## PROBLEM REQUIREMENTS
Your copy should hold exactly the lines from the one containing "The image size is (508, 286)." through the last line of the entries, and no pictures.

(Stored data)
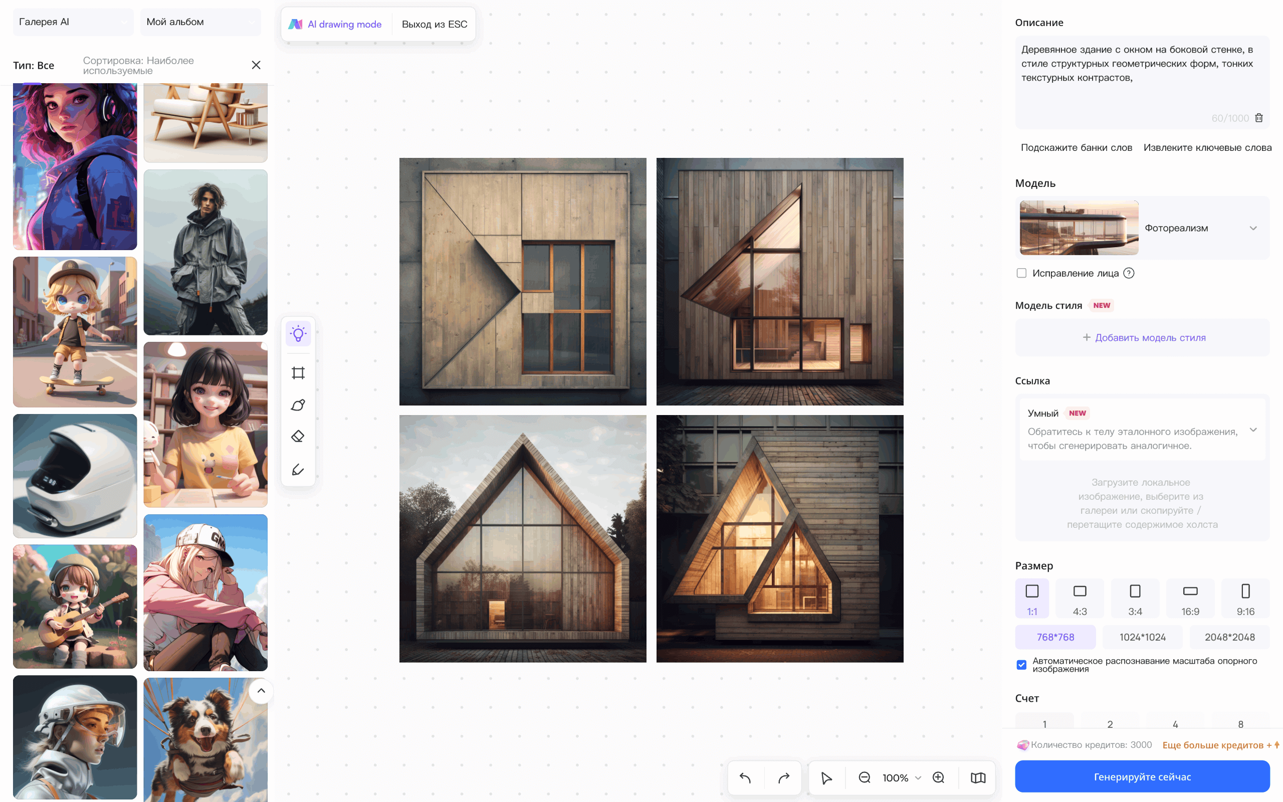Click the undo arrow
Image resolution: width=1283 pixels, height=802 pixels.
click(745, 778)
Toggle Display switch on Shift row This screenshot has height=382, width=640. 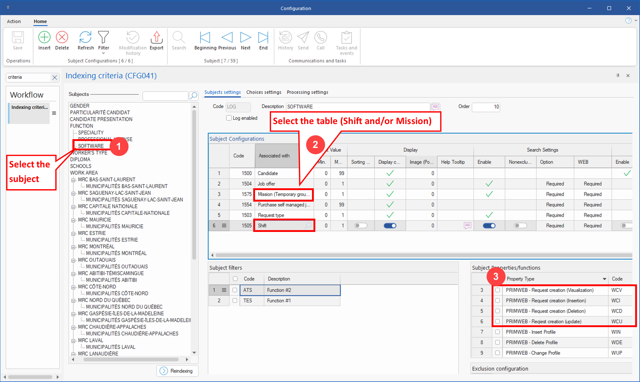390,226
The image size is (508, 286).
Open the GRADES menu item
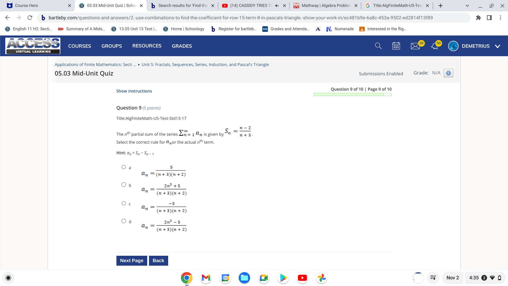coord(182,46)
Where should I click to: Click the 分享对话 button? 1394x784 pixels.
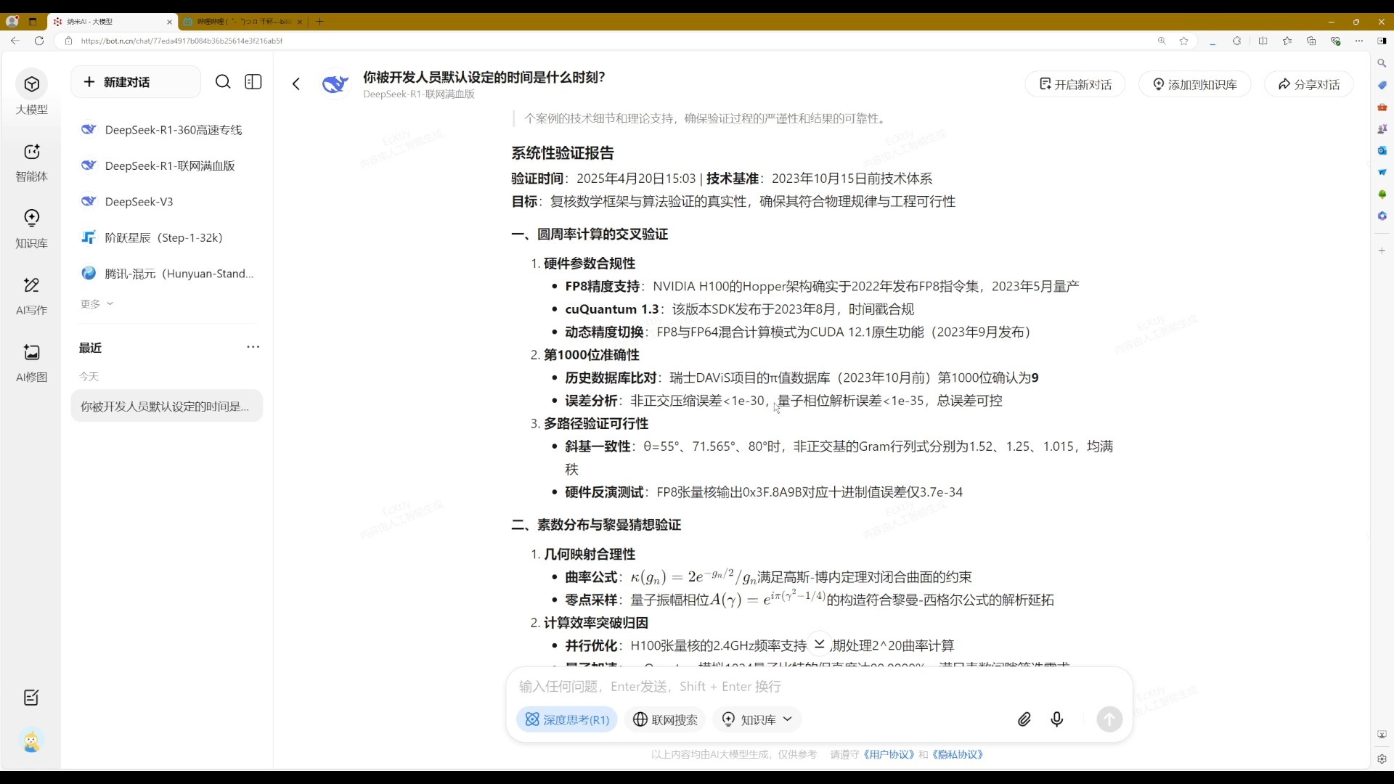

## SOLVED PROBLEM
The image size is (508, 286).
Open the GRADES menu item
coord(182,46)
Where should I click to: Click the 分享对话 button? 1394x784 pixels.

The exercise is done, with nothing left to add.